Getting there for us means pulling up stakes, heading across the Beltway, and generally jockeying for position to arrive before most of the 15,000 others who attend each day the fair is open. And let’s also remember that with the fall comes the start of NFL season. Washington is a football town par excellence, so the crowds that gravitate to and from FedEx Field on game day – just inside the Beltway west of downtown D.C. -- can make even the most stalwart knight falter from the traffic challenges. That’s nearly a hundred thousand extra people hitting area roads on many weekends during autumn. Not for the faint of heart.
Yet we make it to the Renaissance Festival, every weekend, on time (well, more or less) and with relatively minimal fuss. Certainly the Metro subway system has a lot to do with it, since it ensures that not everybody on the way to watch the NFL team in Landover has to drive. But the true vein of travel to move around the Washington area is to drive along Interstate 495, a.k.a. the Capital Beltway.
Yes, the Beltway, an often unfairly maligned work of civil engineering that is as much a landmark of the region as the Washington Monument or the White House. For those of us living in the capital, it can sometimes seem as much a curse as a blessing, but it is undeniably a vital part of our everyday existence.
The concept of the Beltway dates back to 1944. That’s when Fred W. Tummler, director of planning of the National Capital Park and Planning Commission, first pitched the idea of a freeway that would connect D. C. to surrounding counties.
The Beltway was originally imagined to be a kind of bypass for traffic running down the coast of the eastern United States to avoid driving straight through Washington. This early iteration was referred to by the somewhat cumbersome moniker of the Inter-County Metropolitan Freeway.
In 1951, the Senate Public Works Committee asked the Public Roads Bureau to prepare plans for the project; the original idea was limited to run only between one small slice of territory connecting Maryland and Virginia. But this quickly evolved into a project to encircle all of Washington’s suburban area by the end of 1952. Though designed to speed traffic flows, the Beltway concept was also meant to provide an alternative route for military traffic in the event of an emergency.

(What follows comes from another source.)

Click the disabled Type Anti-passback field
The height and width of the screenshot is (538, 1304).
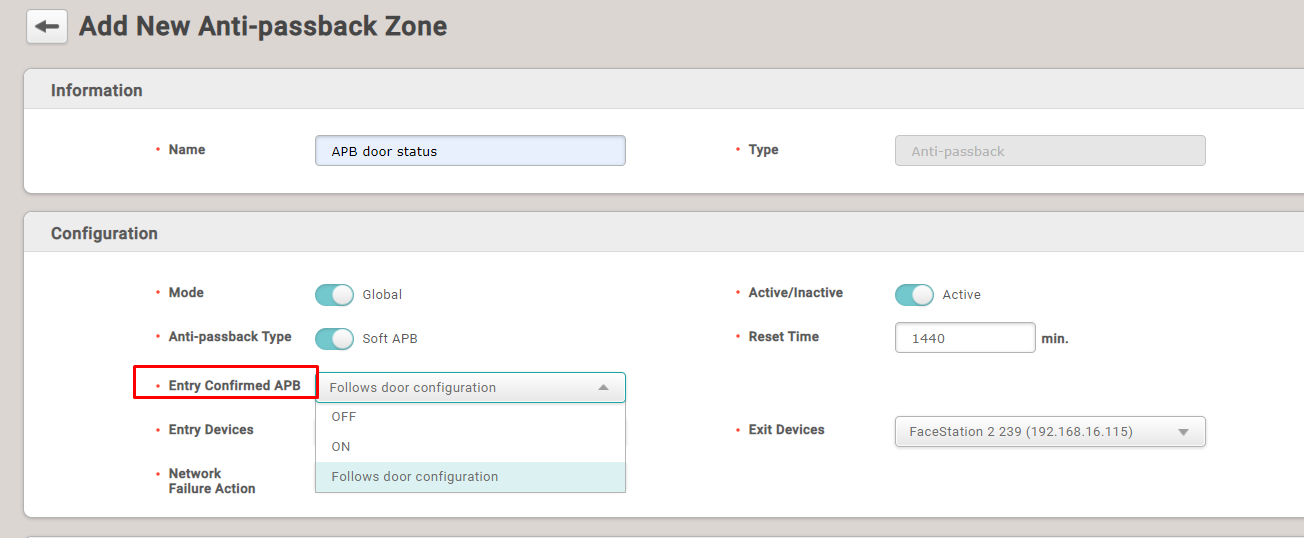click(x=1049, y=151)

The federal government gave final approval in 1955 for what had become the Circumferential Highway. The first section of that interstate loop, which stretched 64 miles and included the Woodrow Wilson Memorial Bridge, opened Dec. 21, 1961. The rest of the highway was completed Aug. 17, 1964.
Though originally meant to divert long-distance drivers away from the capital and ease traffic along the East Coast, explosive growth of the Washington suburbs quickly turned the Beltway into a primary artery for local traffic as well.

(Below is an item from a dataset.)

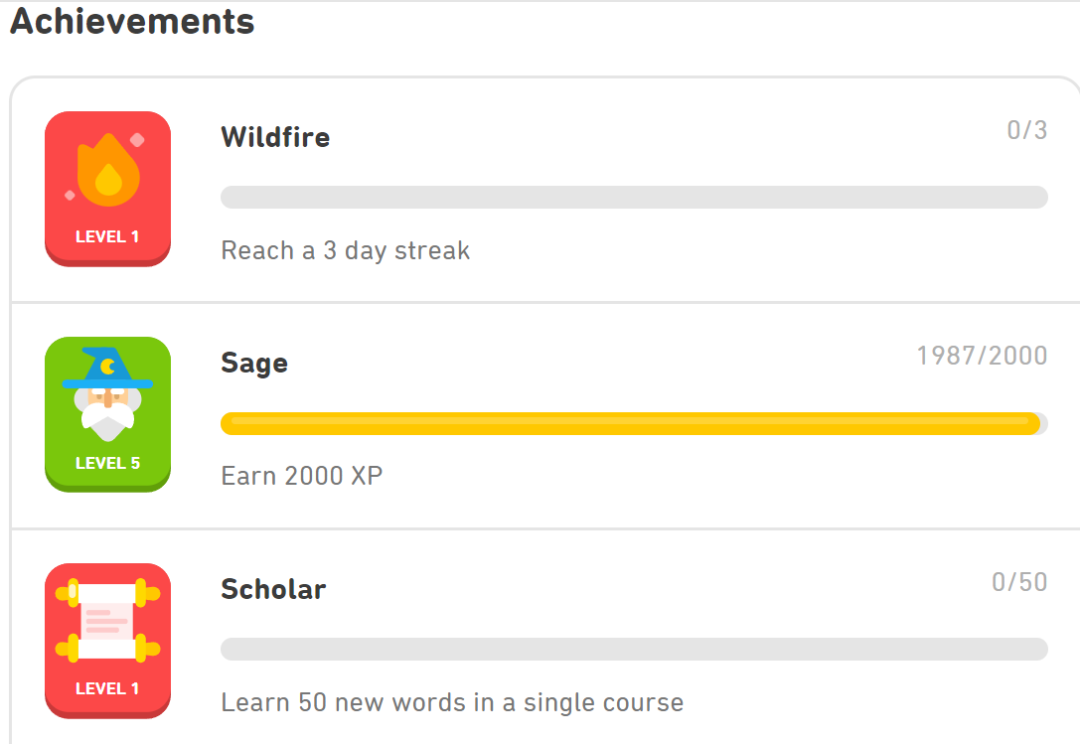The height and width of the screenshot is (744, 1080).
Task: Click the Wildfire empty progress bar
Action: (633, 197)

By now, the number of people traveling the Beltway strains its capacity, with congestion slowdowns that draw the ire of local users and distance travelers alike. Proposals to expand the Beltway range from adding more lanes on its existing route to creating an entirely new, outer ring of high-speed roadway. However, most of these plans have never gotten off the ground.
Nevertheless, the aging Beltway circuit carries nearly 200,000 vehicles a day across the capital region. Those lanes help ensure that business deliveries can be made, errands can be run, that people can make their way to and from work or tourist destinations. Sometimes, even a Renaissance festival.
Sure, sometimes my wife and I arrive at that festival too late to buy tickets, or the crowds are just too much for us to stay long and enjoy it. But when that’s happened, it certainly wasn’t because the Beltway didn’t let us get there. We may watch knights in the lists of a weekend, jousting to cheers of the crowd, but you could say that the Beltway is a ring of honor in its own right. Despite the massive surge in population the Washington area has seen in the last 50 years or so, that vital roadway has stayed true.
And that, I think, is worth more than a few rounds of huzzahs.